● Exercise brief:
Convert the data below into a Markdown table with the columns No. and Entry. Give each non-blank line its own row, numbered in order, and leave out blank lines.

● Material supplied:
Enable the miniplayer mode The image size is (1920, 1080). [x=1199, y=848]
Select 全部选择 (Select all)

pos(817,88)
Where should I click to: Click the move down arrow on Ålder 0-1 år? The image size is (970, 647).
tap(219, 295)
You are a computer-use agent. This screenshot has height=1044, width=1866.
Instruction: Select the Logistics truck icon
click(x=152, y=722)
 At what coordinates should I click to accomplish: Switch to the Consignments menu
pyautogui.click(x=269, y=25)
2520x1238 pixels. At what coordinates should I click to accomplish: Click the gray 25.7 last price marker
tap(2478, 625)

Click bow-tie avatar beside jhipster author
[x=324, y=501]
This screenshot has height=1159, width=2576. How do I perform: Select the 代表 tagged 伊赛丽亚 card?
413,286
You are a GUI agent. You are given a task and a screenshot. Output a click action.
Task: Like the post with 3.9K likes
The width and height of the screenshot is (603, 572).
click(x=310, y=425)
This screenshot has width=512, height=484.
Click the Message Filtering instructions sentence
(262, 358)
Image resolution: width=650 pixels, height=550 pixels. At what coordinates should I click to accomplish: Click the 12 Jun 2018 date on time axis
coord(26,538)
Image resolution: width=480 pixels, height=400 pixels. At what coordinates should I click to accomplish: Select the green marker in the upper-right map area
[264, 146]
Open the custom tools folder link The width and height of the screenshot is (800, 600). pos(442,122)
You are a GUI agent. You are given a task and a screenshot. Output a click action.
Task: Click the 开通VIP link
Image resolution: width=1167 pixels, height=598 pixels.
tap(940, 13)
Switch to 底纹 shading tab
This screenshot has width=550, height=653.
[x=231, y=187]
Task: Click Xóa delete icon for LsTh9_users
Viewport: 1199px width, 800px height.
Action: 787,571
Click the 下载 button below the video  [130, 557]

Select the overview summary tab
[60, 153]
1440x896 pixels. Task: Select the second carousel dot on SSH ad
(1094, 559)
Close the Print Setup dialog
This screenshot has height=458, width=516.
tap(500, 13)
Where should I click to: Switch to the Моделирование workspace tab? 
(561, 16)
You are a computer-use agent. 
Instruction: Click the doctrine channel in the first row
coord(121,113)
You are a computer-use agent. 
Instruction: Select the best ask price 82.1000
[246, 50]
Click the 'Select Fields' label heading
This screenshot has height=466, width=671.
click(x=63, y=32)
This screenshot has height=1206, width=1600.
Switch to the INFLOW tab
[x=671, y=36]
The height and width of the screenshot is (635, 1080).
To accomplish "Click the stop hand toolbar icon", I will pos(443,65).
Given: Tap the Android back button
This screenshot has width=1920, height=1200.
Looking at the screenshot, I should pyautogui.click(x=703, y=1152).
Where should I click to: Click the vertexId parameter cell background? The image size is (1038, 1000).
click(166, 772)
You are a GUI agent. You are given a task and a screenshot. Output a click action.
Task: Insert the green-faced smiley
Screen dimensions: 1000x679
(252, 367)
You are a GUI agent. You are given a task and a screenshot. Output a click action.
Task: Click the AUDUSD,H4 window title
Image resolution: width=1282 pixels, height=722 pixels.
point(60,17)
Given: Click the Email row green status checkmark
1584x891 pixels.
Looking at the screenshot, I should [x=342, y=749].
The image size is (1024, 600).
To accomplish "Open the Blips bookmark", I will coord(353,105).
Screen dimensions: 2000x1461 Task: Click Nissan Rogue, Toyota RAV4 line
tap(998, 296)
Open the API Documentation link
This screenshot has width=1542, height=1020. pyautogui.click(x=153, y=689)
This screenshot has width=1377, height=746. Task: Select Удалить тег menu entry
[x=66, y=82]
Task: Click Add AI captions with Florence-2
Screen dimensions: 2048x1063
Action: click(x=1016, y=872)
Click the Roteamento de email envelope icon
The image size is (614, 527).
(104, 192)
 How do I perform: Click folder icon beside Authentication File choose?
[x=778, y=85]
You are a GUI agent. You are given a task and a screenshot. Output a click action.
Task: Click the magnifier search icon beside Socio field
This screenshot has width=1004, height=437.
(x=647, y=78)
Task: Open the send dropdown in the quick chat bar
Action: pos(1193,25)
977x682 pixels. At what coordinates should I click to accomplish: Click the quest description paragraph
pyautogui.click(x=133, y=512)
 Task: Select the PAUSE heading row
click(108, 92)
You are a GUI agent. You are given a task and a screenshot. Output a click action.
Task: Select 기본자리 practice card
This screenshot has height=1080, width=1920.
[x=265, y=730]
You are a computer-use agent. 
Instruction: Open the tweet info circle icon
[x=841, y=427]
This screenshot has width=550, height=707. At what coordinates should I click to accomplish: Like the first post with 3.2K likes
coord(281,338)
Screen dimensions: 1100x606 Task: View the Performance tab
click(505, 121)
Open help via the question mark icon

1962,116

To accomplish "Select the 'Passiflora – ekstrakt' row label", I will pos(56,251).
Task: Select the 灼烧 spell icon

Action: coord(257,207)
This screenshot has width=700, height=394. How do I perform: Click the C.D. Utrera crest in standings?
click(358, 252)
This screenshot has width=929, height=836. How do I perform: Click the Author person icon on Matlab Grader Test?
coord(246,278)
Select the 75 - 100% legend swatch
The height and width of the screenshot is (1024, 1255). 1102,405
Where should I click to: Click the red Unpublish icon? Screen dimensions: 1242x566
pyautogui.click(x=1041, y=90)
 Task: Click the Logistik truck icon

● Answer to the task:
| No. | Entry |
|---|---|
| 1 | Enable the miniplayer mode The image size is (1920, 1080). [x=1199, y=848] |
| 2 | Select 全部选择 (Select all) |
| 3 | pos(817,88) |
| 4 | Where should I click to: Click the move down arrow on Ålder 0-1 år? The image size is (970, 647). |
| 5 | tap(219, 295) |
| 6 | You are a computer-use agent. This screenshot has height=1044, width=1866. |
| 7 | Instruction: Select the Logistics truck icon |
| 8 | click(x=152, y=722) |
| 9 |  At what coordinates should I click to accomplish: Switch to the Consignments menu |
| 10 | pyautogui.click(x=269, y=25) |
| 11 | 2520x1238 pixels. At what coordinates should I click to accomplish: Click the gray 25.7 last price marker |
| 12 | tap(2478, 625) |
| 13 | Click bow-tie avatar beside jhipster author |
| 14 | [x=324, y=501] |
| 15 | This screenshot has height=1159, width=2576. How do I perform: Select the 代表 tagged 伊赛丽亚 card? |
| 16 | 413,286 |
| 17 | You are a GUI agent. You are given a task and a screenshot. Output a click action. |
| 18 | Task: Like the post with 3.9K likes |
| 19 | The width and height of the screenshot is (603, 572). |
| 20 | click(x=310, y=425) |
| 21 | This screenshot has width=512, height=484. |
| 22 | Click the Message Filtering instructions sentence |
| 23 | (262, 358) |
| 24 | Image resolution: width=650 pixels, height=550 pixels. At what coordinates should I click to accomplish: Click the 12 Jun 2018 date on time axis |
| 25 | coord(26,538) |
| 26 | Image resolution: width=480 pixels, height=400 pixels. At what coordinates should I click to accomplish: Select the green marker in the upper-right map area |
| 27 | [264, 146] |
| 28 | Open the custom tools folder link The width and height of the screenshot is (800, 600). pos(442,122) |
| 29 | You are a GUI agent. You are given a task and a screenshot. Output a click action. |
| 30 | Task: Click the 开通VIP link |
| 31 | Image resolution: width=1167 pixels, height=598 pixels. |
| 32 | tap(940, 13) |
| 33 | Switch to 底纹 shading tab |
| 34 | This screenshot has width=550, height=653. |
| 35 | [x=231, y=187] |
| 36 | Task: Click Xóa delete icon for LsTh9_users |
| 37 | Viewport: 1199px width, 800px height. |
| 38 | Action: 787,571 |
| 39 | Click the 下载 button below the video  [130, 557] |
| 40 | Select the overview summary tab |
| 41 | [60, 153] |
| 42 | 1440x896 pixels. Task: Select the second carousel dot on SSH ad |
| 43 | (1094, 559) |
| 44 | Close the Print Setup dialog |
| 45 | This screenshot has height=458, width=516. |
| 46 | tap(500, 13) |
| 47 | Where should I click to: Switch to the Моделирование workspace tab?  |
| 48 | (561, 16) |
| 49 | You are a computer-use agent.  |
| 50 | Instruction: Click the doctrine channel in the first row |
| 51 | coord(121,113) |
| 52 | You are a computer-use agent.  |
| 53 | Instruction: Select the best ask price 82.1000 |
| 54 | [246, 50] |
| 55 | Click the 'Select Fields' label heading |
| 56 | This screenshot has height=466, width=671. |
| 57 | click(x=63, y=32) |
| 58 | This screenshot has height=1206, width=1600. |
| 59 | Switch to the INFLOW tab |
| 60 | [x=671, y=36] |
| 61 | The height and width of the screenshot is (635, 1080). |
| 62 | To accomplish "Click the stop hand toolbar icon", I will pos(443,65). |
| 63 | Given: Tap the Android back button |
| 64 | This screenshot has width=1920, height=1200. |
| 65 | Looking at the screenshot, I should pyautogui.click(x=703, y=1152). |
| 66 | Where should I click to: Click the vertexId parameter cell background? The image size is (1038, 1000). |
| 67 | click(166, 772) |
| 68 | You are a GUI agent. You are given a task and a screenshot. Output a click action. |
| 69 | Task: Insert the green-faced smiley |
| 70 | Screen dimensions: 1000x679 |
| 71 | (252, 367) |
| 72 | You are a GUI agent. You are given a task and a screenshot. Output a click action. |
| 73 | Task: Click the AUDUSD,H4 window title |
| 74 | Image resolution: width=1282 pixels, height=722 pixels. |
| 75 | point(60,17) |
| 76 | Given: Click the Email row green status checkmark |
| 77 | 1584x891 pixels. |
| 78 | Looking at the screenshot, I should [x=342, y=749]. |
| 79 | The image size is (1024, 600). |
| 80 | To accomplish "Open the Blips bookmark", I will coord(353,105). |
| 81 | Screen dimensions: 2000x1461 Task: Click Nissan Rogue, Toyota RAV4 line |
| 82 | tap(998, 296) |
| 83 | Open the API Documentation link |
| 84 | This screenshot has width=1542, height=1020. pyautogui.click(x=153, y=689) |
| 85 | This screenshot has width=1377, height=746. Task: Select Удалить тег menu entry |
| 86 | [x=66, y=82] |
| 87 | Task: Click Add AI captions with Florence-2 |
| 88 | Screen dimensions: 2048x1063 |
| 89 | Action: click(x=1016, y=872) |
| 90 | Click the Roteamento de email envelope icon |
| 91 | The image size is (614, 527). |
| 92 | (104, 192) |
| 93 |  How do I perform: Click folder icon beside Authentication File choose? |
| 94 | [x=778, y=85] |
| 95 | You are a GUI agent. You are given a task and a screenshot. Output a click action. |
| 96 | Task: Click the magnifier search icon beside Socio field |
| 97 | This screenshot has width=1004, height=437. |
| 98 | (x=647, y=78) |
| 99 | Task: Open the send dropdown in the quick chat bar |
| 100 | Action: pos(1193,25) |
| 101 | 977x682 pixels. At what coordinates should I click to accomplish: Click the quest description paragraph |
| 102 | pyautogui.click(x=133, y=512) |
| 103 |  Task: Select the PAUSE heading row |
| 104 | click(108, 92) |
| 105 | You are a GUI agent. You are given a task and a screenshot. Output a click action. |
| 106 | Task: Select 기본자리 practice card |
| 107 | This screenshot has height=1080, width=1920. |
| 108 | [x=265, y=730] |
| 109 | You are a computer-use agent.  |
| 110 | Instruction: Open the tweet info circle icon |
| 111 | [x=841, y=427] |
| 112 | This screenshot has width=550, height=707. At what coordinates should I click to accomplish: Like the first post with 3.2K likes |
| 113 | coord(281,338) |
| 114 | Screen dimensions: 1100x606 Task: View the Performance tab |
| 115 | click(505, 121) |
| 116 | Open help via the question mark icon |
| 117 | 1962,116 |
| 118 | To accomplish "Select the 'Passiflora – ekstrakt' row label", I will pos(56,251). |
| 119 | Task: Select the 灼烧 spell icon |
| 120 | Action: coord(257,207) |
| 121 | This screenshot has width=700, height=394. How do I perform: Click the C.D. Utrera crest in standings? |
| 122 | click(358, 252) |
| 123 | This screenshot has width=929, height=836. How do I perform: Click the Author person icon on Matlab Grader Test? |
| 124 | coord(246,278) |
| 125 | Select the 75 - 100% legend swatch |
| 126 | The height and width of the screenshot is (1024, 1255). 1102,405 |
| 127 | Where should I click to: Click the red Unpublish icon? Screen dimensions: 1242x566 |
| 128 | pyautogui.click(x=1041, y=90) |
| 129 |  Task: Click the Logistik truck icon |